Dr James Doty is a man on a mission, or several. He is the founder and Clinical Director of the Center for Compassion and Altruism Research and Education (CCARE) at Stanford University. He is also a neurosurgeon, entrepreneur, philanthropist and inventor!
My greatest wish is that by each of our actions, we create a “meme” of compassion that permeates our world and by doing so decreases suffering. That instead of reacting to negative behavior by, for example, spending billions on weapons to destroy lives, we are proactive and spend billions to improve lives. – James Doty
This Daily Good article got me thinking about compassion.
How do we care for others? How do we balance care for others with care for self? I believe it starts with caring about others at least as much as I care about self. Then I must be willing and able to help. No point is stressing myself over something that I can’t impact .If however, there is something that I am able and willing to do, then step up and help.
The article talked about the tendency in our culture to get lost in self absorption, materialism and isolation. This has happened to me more than I would like to admit. Third world countries don’t tend to suffer from the psychological challenges that we do. In less developed countries, each individual has value, worth and contribution to the whole. They learn a sense of connectedness that we rarely do, except by transformation and mindfulness.
The key seems to be a balance of care for others and care for self. Many of us want to help others, to relieve suffering and improve lives. It’s important to find what we can reasonably offer, take action and be at peace with the results.

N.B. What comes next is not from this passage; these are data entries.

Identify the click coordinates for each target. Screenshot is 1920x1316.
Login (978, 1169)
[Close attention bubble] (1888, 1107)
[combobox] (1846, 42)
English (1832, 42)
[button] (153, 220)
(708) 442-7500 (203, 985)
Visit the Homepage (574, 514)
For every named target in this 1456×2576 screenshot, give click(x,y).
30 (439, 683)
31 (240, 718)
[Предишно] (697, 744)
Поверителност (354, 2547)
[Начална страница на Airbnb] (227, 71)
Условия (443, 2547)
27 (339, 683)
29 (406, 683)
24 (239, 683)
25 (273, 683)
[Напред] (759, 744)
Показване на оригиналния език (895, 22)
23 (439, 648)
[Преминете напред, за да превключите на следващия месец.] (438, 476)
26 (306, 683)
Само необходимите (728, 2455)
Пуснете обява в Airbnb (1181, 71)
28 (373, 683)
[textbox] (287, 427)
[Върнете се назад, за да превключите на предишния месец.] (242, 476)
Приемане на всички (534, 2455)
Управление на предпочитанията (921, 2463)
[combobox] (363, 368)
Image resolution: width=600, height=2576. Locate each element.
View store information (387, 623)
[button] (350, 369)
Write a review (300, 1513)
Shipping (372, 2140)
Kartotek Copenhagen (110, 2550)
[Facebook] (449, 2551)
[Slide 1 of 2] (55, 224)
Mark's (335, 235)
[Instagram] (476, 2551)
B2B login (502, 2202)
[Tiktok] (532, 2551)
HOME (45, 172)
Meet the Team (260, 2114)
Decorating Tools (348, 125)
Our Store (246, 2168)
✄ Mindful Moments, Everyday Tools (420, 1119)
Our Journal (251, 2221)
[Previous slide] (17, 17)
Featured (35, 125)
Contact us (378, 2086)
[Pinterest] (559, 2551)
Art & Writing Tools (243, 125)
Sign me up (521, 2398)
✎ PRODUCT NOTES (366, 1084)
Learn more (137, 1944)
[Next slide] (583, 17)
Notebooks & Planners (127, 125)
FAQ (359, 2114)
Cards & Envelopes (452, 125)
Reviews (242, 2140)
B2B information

Humor and perspective go a long way to keep us rooted and healthy. The Dali Lama is a perfect example of someone who cares deeply, offers compassion, gives service and takes care of himself.
To be effective, I believe compassion needs to be translated into action.
According to Dr. Doty, our brains can grow the compassion centers with practice. Be an evolutionary soul by practicing compassionate living.
For more tips on taking care of self, read this blog on thriving.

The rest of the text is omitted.